Le capitaine Moussa Dadis Camara, qui était au pouvoir quand des bérets rouges et des gendarmes armés ont investi le mythique stade de Dixinn, le 28 septembre 2009, faisant au moins 157 morts, dont plusieurs par balles, et plus d’une centaine de femmes violées parmi les manifestants qui s’opposaient à son éventuelle candidature à la présidentielle à l’époque, a piqué une colère noire quand une procureure l’a qualifié de « dictateur » lors de sa comparution devant le tribunal criminel, ce lundi 19 décembre 2022.
Le président du Tribunal, Ibrahima Sory 2 Tounkara, a aussitôt recadré le parquet en l’invitant à ne pas utiliser des termes « péjoratifs ».
Les avocats de l’ex leader du Comité national pour la démocratie et le développement (CNDD) ont dû d’ailleurs demander une suspension d’audience qui a permis à leur client de revenir un peu plus calme plus tard.
Durant des heures, l’ex putschiste a tenté de nier toute responsabilité dans ces événements tragiques, même s’il a eu beaucoup de mal à répondre directement aux questions qui lui ont été posées.
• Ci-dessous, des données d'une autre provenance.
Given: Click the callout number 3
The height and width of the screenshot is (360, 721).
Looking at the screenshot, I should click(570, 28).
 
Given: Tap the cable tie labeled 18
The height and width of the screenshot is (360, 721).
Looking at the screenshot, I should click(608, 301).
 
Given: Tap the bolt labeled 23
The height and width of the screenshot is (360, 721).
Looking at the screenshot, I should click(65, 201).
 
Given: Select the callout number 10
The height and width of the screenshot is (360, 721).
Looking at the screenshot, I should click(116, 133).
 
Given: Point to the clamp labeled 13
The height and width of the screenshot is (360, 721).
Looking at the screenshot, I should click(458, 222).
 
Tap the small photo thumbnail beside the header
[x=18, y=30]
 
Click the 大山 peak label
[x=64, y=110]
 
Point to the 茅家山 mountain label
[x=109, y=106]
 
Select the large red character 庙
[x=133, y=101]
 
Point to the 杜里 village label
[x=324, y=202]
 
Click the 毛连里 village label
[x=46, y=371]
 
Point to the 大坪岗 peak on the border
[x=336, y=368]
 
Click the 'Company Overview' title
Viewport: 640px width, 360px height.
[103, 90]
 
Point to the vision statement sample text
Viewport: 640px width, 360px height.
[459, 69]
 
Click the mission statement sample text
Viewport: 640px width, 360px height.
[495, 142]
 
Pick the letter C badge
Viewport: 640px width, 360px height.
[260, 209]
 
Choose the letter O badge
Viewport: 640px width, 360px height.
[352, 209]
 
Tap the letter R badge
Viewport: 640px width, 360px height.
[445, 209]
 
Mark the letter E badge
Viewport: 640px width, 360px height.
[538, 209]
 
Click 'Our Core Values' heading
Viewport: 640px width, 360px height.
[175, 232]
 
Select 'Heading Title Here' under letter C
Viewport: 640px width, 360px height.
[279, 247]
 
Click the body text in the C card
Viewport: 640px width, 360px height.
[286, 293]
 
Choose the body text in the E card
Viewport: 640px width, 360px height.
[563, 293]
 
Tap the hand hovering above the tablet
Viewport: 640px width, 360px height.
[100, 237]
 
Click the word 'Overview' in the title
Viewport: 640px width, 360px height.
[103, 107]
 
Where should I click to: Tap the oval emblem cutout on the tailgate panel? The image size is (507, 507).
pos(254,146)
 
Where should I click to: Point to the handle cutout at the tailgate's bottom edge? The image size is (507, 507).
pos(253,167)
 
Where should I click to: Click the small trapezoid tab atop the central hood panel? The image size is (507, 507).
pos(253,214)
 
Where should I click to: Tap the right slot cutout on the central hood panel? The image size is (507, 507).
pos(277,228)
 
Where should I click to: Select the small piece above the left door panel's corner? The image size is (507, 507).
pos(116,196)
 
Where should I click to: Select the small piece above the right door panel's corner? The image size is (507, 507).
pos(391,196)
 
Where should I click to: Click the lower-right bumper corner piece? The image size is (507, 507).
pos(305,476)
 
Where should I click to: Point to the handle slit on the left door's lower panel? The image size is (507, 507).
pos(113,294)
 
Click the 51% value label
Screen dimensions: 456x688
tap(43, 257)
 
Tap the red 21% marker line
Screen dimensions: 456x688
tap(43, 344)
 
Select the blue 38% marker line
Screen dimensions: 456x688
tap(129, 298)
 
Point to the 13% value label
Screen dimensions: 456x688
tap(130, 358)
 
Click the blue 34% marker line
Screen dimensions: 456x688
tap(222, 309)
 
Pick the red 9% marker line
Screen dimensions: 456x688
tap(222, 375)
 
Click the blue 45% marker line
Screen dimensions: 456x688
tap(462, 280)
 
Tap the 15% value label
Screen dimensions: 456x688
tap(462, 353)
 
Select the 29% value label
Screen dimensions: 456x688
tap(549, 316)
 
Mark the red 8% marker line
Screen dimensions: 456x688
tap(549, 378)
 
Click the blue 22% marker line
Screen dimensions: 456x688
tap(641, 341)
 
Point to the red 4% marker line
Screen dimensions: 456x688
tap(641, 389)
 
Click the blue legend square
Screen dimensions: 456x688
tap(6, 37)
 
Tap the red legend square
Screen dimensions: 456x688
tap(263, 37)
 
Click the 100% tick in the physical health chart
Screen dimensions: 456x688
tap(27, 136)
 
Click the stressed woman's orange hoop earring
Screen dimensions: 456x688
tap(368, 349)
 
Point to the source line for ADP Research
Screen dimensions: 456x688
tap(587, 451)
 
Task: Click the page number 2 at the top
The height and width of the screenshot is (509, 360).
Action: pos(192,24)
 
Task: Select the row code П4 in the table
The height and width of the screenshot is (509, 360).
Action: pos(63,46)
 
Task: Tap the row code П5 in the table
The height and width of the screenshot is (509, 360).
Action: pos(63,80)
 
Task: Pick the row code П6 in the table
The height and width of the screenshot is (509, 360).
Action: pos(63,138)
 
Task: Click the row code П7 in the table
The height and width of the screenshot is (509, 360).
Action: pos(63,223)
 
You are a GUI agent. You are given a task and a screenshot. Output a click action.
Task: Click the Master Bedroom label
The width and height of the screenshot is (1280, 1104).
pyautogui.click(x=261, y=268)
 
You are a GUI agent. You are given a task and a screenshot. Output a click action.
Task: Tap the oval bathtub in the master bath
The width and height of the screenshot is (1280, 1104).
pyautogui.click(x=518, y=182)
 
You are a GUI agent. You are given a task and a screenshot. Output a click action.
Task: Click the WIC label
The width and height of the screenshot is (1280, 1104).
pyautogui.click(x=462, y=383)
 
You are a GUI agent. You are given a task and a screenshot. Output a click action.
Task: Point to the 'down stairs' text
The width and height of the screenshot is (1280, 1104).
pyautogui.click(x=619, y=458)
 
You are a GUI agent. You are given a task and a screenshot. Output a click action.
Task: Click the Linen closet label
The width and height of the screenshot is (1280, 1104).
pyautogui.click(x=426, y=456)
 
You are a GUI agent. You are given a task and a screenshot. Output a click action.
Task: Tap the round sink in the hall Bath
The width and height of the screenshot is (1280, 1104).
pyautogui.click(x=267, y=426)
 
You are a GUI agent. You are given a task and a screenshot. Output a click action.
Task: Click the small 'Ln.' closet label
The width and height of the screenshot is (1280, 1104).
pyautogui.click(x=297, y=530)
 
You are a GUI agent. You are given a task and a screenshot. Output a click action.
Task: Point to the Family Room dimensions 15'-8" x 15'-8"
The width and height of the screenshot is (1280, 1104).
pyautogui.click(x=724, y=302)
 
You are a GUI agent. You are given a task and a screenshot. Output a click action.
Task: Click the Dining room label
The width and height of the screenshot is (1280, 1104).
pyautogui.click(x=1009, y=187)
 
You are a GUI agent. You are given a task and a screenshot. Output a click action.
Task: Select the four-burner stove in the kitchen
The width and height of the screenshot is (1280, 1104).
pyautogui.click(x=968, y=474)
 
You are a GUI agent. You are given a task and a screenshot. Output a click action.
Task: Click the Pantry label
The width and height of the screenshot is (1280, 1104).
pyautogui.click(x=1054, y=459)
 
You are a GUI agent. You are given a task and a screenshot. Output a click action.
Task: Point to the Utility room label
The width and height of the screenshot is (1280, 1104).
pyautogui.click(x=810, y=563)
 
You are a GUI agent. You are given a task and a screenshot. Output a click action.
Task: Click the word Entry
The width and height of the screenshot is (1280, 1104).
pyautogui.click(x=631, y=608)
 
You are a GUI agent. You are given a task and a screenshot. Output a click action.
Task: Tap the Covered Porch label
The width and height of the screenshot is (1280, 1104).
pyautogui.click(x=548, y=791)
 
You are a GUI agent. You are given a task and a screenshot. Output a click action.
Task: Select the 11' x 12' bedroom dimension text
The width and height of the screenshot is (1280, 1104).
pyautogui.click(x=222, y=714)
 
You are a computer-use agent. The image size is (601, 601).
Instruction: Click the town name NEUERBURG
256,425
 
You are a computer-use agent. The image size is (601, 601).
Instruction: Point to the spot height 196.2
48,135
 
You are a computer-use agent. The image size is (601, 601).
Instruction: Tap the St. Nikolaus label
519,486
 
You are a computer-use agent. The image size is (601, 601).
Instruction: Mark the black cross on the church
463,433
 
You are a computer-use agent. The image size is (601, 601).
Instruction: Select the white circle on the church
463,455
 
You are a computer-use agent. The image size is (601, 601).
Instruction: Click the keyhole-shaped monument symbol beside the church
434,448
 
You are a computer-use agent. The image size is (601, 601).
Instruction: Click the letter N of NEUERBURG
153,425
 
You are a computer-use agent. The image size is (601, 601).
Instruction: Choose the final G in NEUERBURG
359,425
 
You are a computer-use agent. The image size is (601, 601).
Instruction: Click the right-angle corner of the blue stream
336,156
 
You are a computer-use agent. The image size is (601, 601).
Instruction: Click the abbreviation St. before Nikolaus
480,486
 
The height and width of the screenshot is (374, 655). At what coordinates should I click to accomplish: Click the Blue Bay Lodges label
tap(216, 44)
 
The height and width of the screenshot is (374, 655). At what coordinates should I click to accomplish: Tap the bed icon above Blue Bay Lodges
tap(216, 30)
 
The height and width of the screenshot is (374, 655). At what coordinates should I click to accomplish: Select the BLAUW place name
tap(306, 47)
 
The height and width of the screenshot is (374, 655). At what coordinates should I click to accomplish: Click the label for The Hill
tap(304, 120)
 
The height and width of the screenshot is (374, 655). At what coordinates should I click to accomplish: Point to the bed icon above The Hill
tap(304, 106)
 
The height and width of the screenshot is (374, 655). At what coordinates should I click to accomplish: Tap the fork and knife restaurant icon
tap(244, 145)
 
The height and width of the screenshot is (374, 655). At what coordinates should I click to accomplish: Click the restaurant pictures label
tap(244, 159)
Ce fut le cas par exemple quand l’un des procureurs lui a demandé s’il avait décrété une journée de deuil national, après la tragédie (décision que Dadis n’avait pas prise). Ce fut également le cas quand un des avocats de la partie civile lui a posé une question par rapport à ses propos affirmant que, compte tenu de la configuration des forces au camp Alpha Yaya Diallo, le commandant Aboubacar Diakité dit « Toumba » (son ex aide de camp) était dans l’impossibilité de perpétrer un coup d’état, alors que l’accusé Dadis veut en même temps convaincre le tribunal que son ex aide de camp était le commandait le régiment des bérets rouges, sans être en mesure de présenter un acte de nomination officiel…
Toumba avait pour sa part, témoigné qu’après l’arrestation du colonel Haïdor Bah (qui avait été nommé officiellement commandant du régiment) et son adjoint Saa Alphonse Touré, c’est Dadis lui-même qui a pris le commandement du régiment des bérets rouges, avec pour adjoint le général Konaté. Cette version est rejetée par Dadis.
L’ex putschiste est resté souvent évasif dans ses réponses, hésitant même un moment à dire si Toumba se trouvait à ses côtés dans la nuit du 22 décembre 2008, au moment de l’annonce de la mort de l’ex président Lansana Conté, avant de lancer un « non » du bout des lèvres.
Toutefois, comme Toumba l’avait affirmé dans sa déposition, Dadis reconnaît qu’il se trouvait « dans un motel » quand il a appris l’information sur la disparition de Conté. La différence entre les deux versions est l’auteur de l’information : Toumba affirme que c’est lui-même, informé par le commandant « Beugré », qui a réveillé et averti le capitaine. Ce dernier soutient que c’est feu le colonel Kéléti Faro qui l’a informé du décès…
Globalement, depuis plusieurs jours, Dadis a répondu aux questions du parquet, parfois calmement, parfois manifestant des pointes de colère mais celle de la journée du lundi a été particulièrement remarquée.
Le capitaine a rappelé à son compte le fait qu’il a reversé un montant de 22 millions de dollars USD (Ndlr : versés à l’époque par la Société aurifère de Guinée), pour convaincre de son souci de bien gérer les ressources publiques.
Soufflant le chaud et le froid, l’ex patron du CNDD a reconnu avoir qualifié les opposants à son régime « d’apatrides » et de « faux leaders », leur imputant à l’époque la responsabilité du massacre.
Au sujet du camp de Kaléah, pointé du doigt par les enquêteurs comme étant le lieu de provenance des jeunes recrues qui ont commis de nombreuses exactions au stade du 28 septembre, Dadis affirme toujours que c’est le général Sékouba Konaté qui a recruté ces élèves militaires, même s’il est établi que c’est le président de la transition – qui a remplacé Dadis entre décembre 2009 et décembre 2010 – qui a mis fin à la présence des nouvelles recrues à Kaléah et Kissidougou.
Dans une vidéo disponible sur le web, le général Konaté a affirmé que c’est le capitaine lui-même qui avait recruté 9000 hommes pour une formation à Kaleah et que les éléments les plus actifs dans le massacre et les viols étaient parmi ces recrues.